UDParser Class

You can subclass the UDParser class when you need to parse data that is in a format that the COPY statement's native parser cannot handle.

During parser execution, Vertica always calls three methods: setup(), process(), and destroy().  It might also call getRejectedRecord().

UDParser Methods

The UDParser class defines the following methods. Your subclass must override the process() and getRejectedRecord() methods. You can optionally override the other methods.

For the signatures of these methods and language-specific information, see Parser Classes (C++) and Parser Classes (Java).

The UDParser class performs important initialization required by all subclasses, including initializing the StreamWriter object used by the parser. Therefore, your constructor must call super().

Setting Up

COPY calls setup() before the first time it calls process(). Use setup() to perform any initial setup tasks that your parser needs to parse data. This setup includes retrieving parameters from the class context structure or initializing data structures for use during filtering. Vertica calls this method before calling the process() method for the first time. Your object might be destroyed and re-created during use, so make sure that your object is restartable.

Parsing

COPY calls process() repeatedly during query execution. Vertica passes this method a buffer of data to parse into columns and rows and one of the following input states defined by InputState:

  • OK: currently at the start of or in the middle of a stream
  • END_OF_FILE: no further data is available.
  • END_OF_CHUNK: the current data ends on a record boundary and the parser should consume all of it before returning. This input state only occurs when using a chunker.
  • START_OF_PORTION: the input does not start at the beginning of a source. The parser should find the first end-of-record mark. This input state only occurs when using apportioned load. You can use the getPortion() method to access the offset and size of the portion.
  • END_OF_PORTION: the source has reached the end of its portion. The parser should finish processing the last record it started and advance no further. This input state only occurs when using apportioned load.

The parser must reject any data that it cannot parse, so that Vertica can report the rejection and write the rejected data to files.

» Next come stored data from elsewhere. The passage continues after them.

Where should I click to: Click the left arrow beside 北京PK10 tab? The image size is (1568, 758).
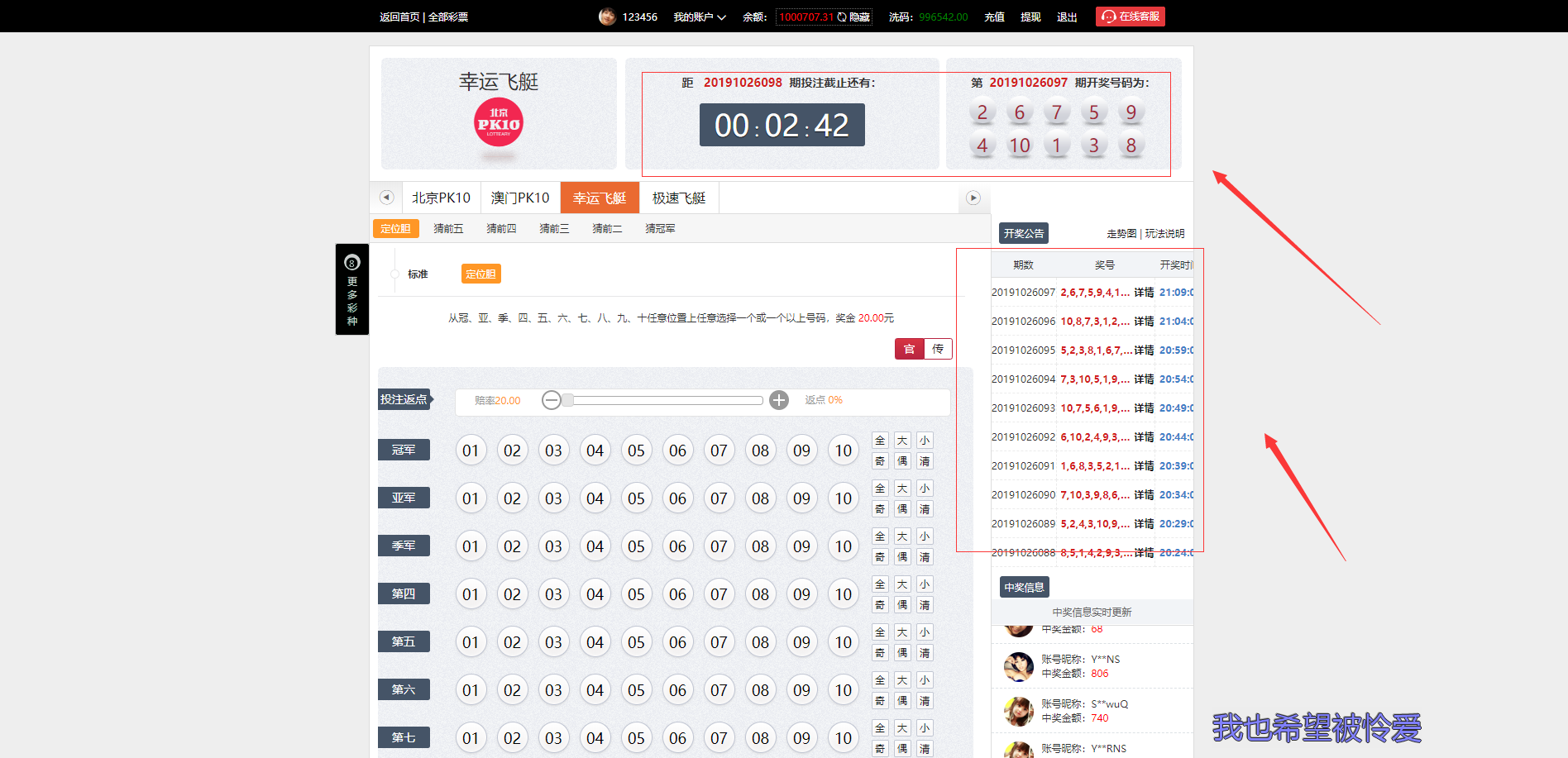click(x=386, y=198)
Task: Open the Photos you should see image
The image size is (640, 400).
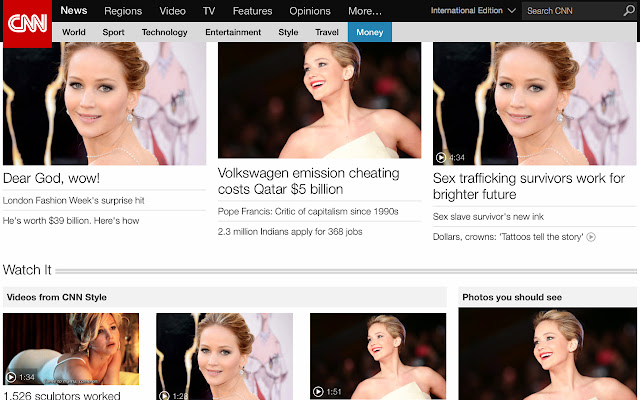Action: point(547,354)
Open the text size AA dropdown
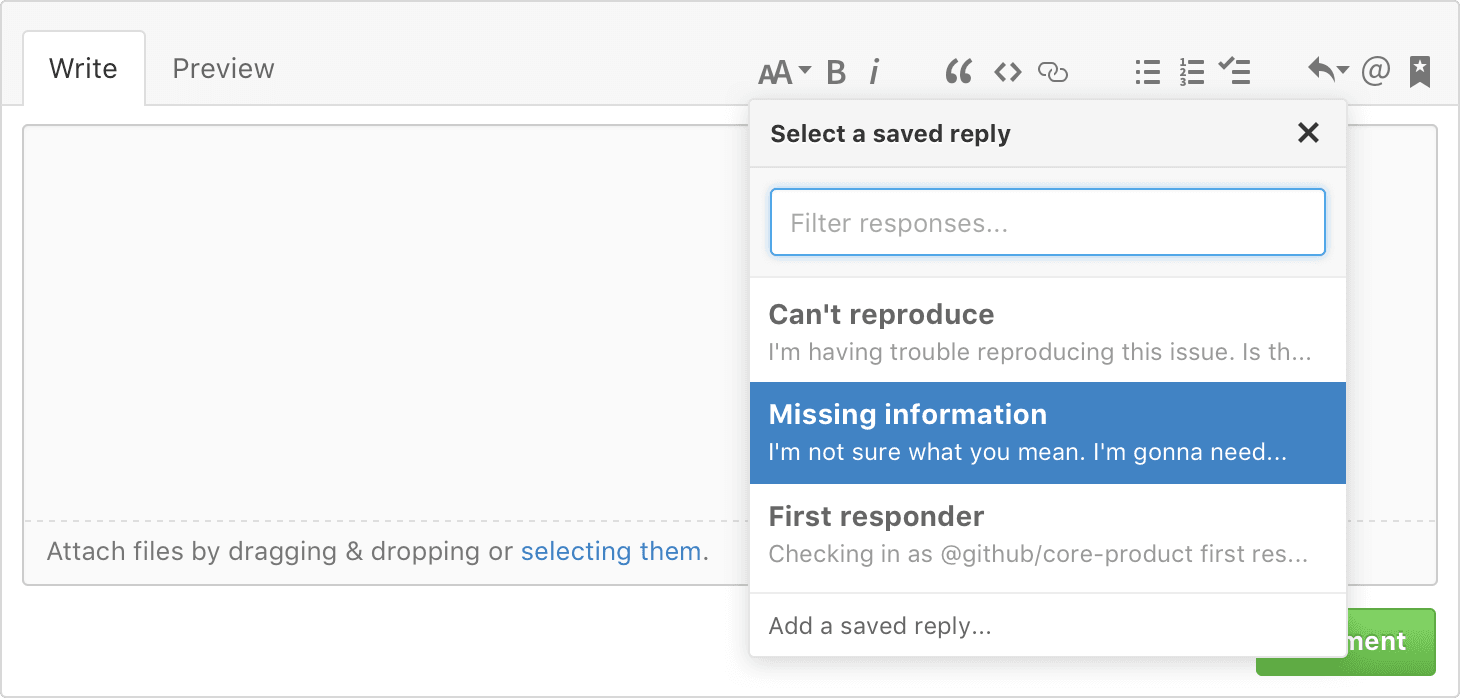 pos(782,71)
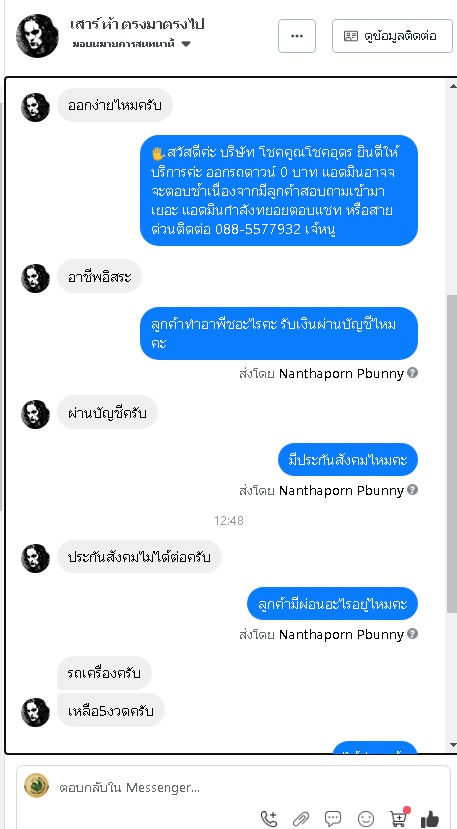
Task: Send a thumbs-up like
Action: pyautogui.click(x=430, y=818)
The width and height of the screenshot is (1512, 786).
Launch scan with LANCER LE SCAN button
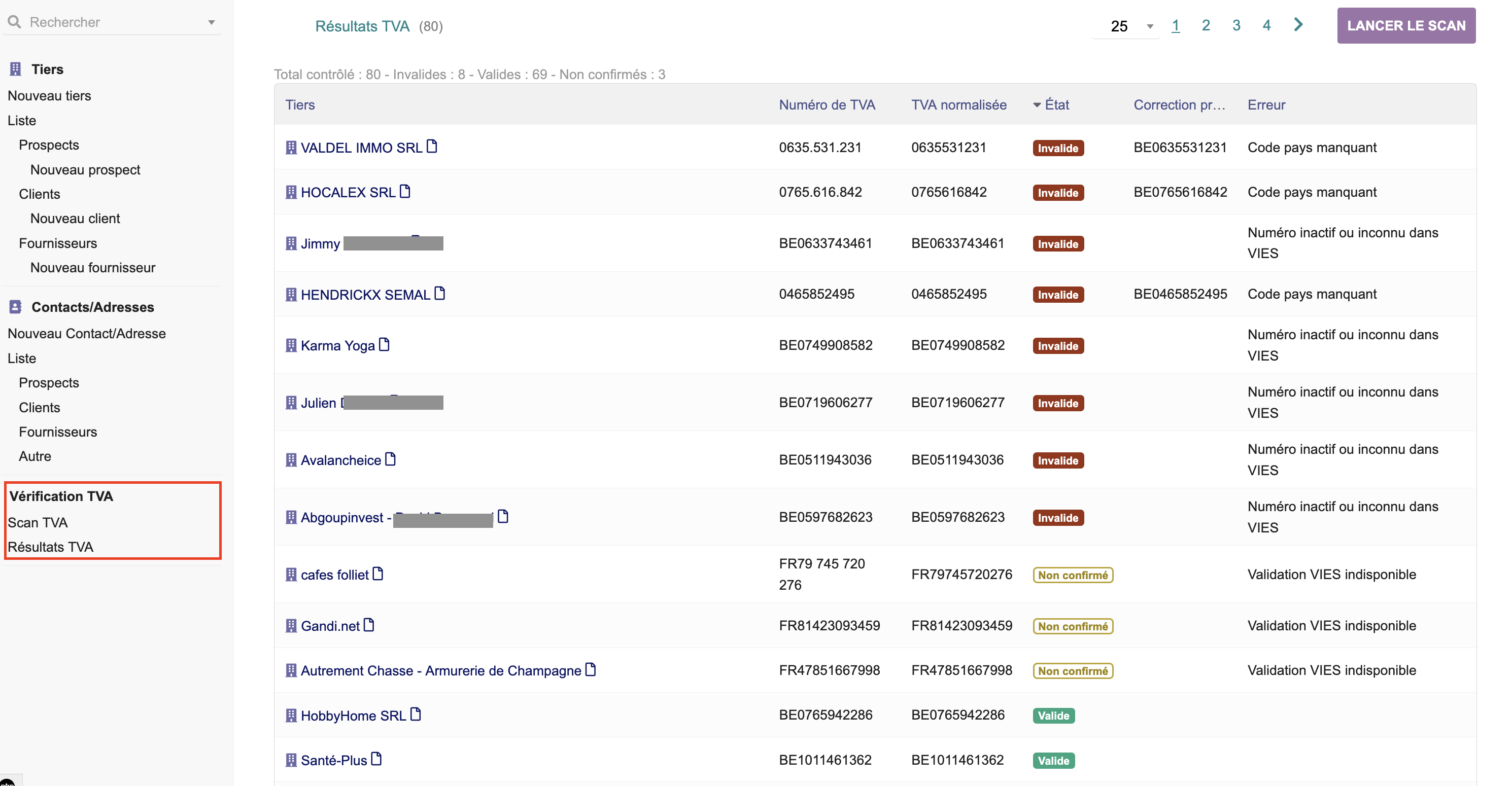tap(1406, 26)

The process() method must parse as much data as it can from the input buffer. The buffer might not end on a row boundary. Therefore, it might have to stop parsing in the middle of a row of input and ask for more data. The input can contain null bytes, if the source file contains them, and is not automatically null-terminated.

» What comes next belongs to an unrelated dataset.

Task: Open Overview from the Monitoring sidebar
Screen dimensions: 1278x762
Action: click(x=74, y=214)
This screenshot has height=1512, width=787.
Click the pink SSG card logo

A parser has an associated StreamWriter object, which performs the actual writing of the data. When your parser extracts a column value, it uses one of the type-specific methods on StreamWriter to write that value to the output stream. See Writing Data for more information about these methods.

A single call to process() might write several rows of data. When your parser finishes processing a row of data, it must call next() on its StreamWriter to advance the output stream to a new row. (Usually a parser finishes processing a row because it encounters an end-of-row marker.)

When your process() method reaches the end of the buffer, it tells Vertica its current state by returning one of the following values defined by StreamState:

  • INPUT_NEEDED: the parser has reached the end of the buffer and needs more data to parse.
  • DONE: the parser has reached the end of the input data stream.
  • REJECT: the parser has rejected the last row of data it read (see Rejecting Rows).

Tearing Down

COPY calls destroy() after the last time that process() is called. It frees any resources reserved by the setup() or process() method.

Vertica calls this method after the process() method indicates it has completed parsing the data source. However, sometimes data sources that have not yet been processed might remain. In such cases, Vertica might later call setup() on the object again and have it parse the data in a new data stream. Therefore, write your destroy() method so that it leaves an instance of your UDParser subclass in a state where setup() can be safely called again.

Reporting Rejections

If process() rejects a row, Vertica calls getRejectedRecord() to report it. Usually, this method returns an instance of the RejectedRecord class with details of the rejected row.

Writing Data

A parser has an associated StreamWriter object, which you access by calling getStreamWriter(). In your process() implementation, use the setType() methods on the StreamWriter object to write values in a row to specific column indexes. Verify that the data types you write match the data types expected by the schema.

The following example shows how you can write a value of type long to the fourth column (index 3) in the current row:

StreamWriter writer = getStreamWriter();
...
writer.setLongValue(3, 98.6);

StreamWriter provides methods for all the basic types, such as setBooleanValue(), setStringValue(), and so on. See the API documentation for a complete list of StreamWriter methods, including options that take primitive types or explicitly set entries to null.

The Java API supports additional options for writing data.  See Parser Classes.

Rejecting Rows

If your parser finds data it cannot parse, it should reject the row by:

  1. Saving details about the rejected row data and the reason for the rejection. These pieces of information can be directly stored in a RejectedRecord object, or in fields on your UDParser subclass, until they are needed.
  2. Updating the row's position in the input buffer by updating input.offset so it can resume parsing with the next row.
  3. Signaling that it has rejected a row by returning with the value StreamState.REJECT.
  4. Returning an instance of the RejectedRecord class with the details about the rejected row.

Breaking Up Large Loads

Vertica provides two ways to break up large loads. Apportioned Load allows you to distribute a load among several database nodes. Cooperative Parse (C++ only) allows you to distribute a load among several threads on one node.